_EXERCISE PROMPT_
Output as a JSON list of strings the lines of the listing from the line with "Click the Save" up to and including its last line, one string per line, with blank lines omitted.

━━━━━ EXERCISE MATERIAL

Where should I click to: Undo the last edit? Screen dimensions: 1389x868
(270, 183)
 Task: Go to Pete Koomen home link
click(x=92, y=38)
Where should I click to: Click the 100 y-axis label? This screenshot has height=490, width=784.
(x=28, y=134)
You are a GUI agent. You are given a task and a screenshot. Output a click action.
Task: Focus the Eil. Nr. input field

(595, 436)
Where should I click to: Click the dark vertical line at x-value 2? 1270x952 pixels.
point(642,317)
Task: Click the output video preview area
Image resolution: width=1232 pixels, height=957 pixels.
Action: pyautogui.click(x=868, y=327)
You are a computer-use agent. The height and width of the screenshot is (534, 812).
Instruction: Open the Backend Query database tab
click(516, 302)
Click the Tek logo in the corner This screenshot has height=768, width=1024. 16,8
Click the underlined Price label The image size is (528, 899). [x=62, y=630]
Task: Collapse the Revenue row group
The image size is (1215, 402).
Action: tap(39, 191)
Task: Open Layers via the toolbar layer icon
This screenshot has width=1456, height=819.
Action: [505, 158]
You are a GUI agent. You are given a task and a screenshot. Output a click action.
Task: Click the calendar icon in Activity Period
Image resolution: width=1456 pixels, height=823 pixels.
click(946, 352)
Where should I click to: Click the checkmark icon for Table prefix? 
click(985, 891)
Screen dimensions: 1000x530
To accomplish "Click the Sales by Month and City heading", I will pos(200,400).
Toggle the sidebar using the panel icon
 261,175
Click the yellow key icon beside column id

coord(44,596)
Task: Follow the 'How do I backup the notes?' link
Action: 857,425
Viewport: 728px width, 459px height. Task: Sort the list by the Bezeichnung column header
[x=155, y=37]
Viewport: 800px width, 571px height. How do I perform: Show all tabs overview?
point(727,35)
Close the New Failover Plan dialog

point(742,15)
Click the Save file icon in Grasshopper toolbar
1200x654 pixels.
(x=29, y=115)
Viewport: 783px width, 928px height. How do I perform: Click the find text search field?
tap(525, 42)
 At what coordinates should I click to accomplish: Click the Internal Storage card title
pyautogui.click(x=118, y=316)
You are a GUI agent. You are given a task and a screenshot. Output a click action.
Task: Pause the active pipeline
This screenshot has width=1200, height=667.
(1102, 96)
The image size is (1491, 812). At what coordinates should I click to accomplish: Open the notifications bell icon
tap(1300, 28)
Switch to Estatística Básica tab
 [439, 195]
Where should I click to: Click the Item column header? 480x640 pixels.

━━━━━━━━━━

_RESPONSE TO THE EXERCISE_
[
  "Click the Save file icon in Grasshopper toolbar",
  "1200x654 pixels.",
  "(x=29, y=115)",
  "Viewport: 783px width, 928px height. How do I perform: Click the find text search field?",
  "tap(525, 42)",
  " At what coordinates should I click to accomplish: Click the Internal Storage card title",
  "pyautogui.click(x=118, y=316)",
  "You are a GUI agent. You are given a task and a screenshot. Output a click action.",
  "Task: Pause the active pipeline",
  "This screenshot has width=1200, height=667.",
  "(1102, 96)",
  "The image size is (1491, 812). At what coordinates should I click to accomplish: Open the notifications bell icon",
  "tap(1300, 28)",
  "Switch to Estatística Básica tab",
  " [439, 195]",
  "Where should I click to: Click the Item column header? 480x640 pixels."
]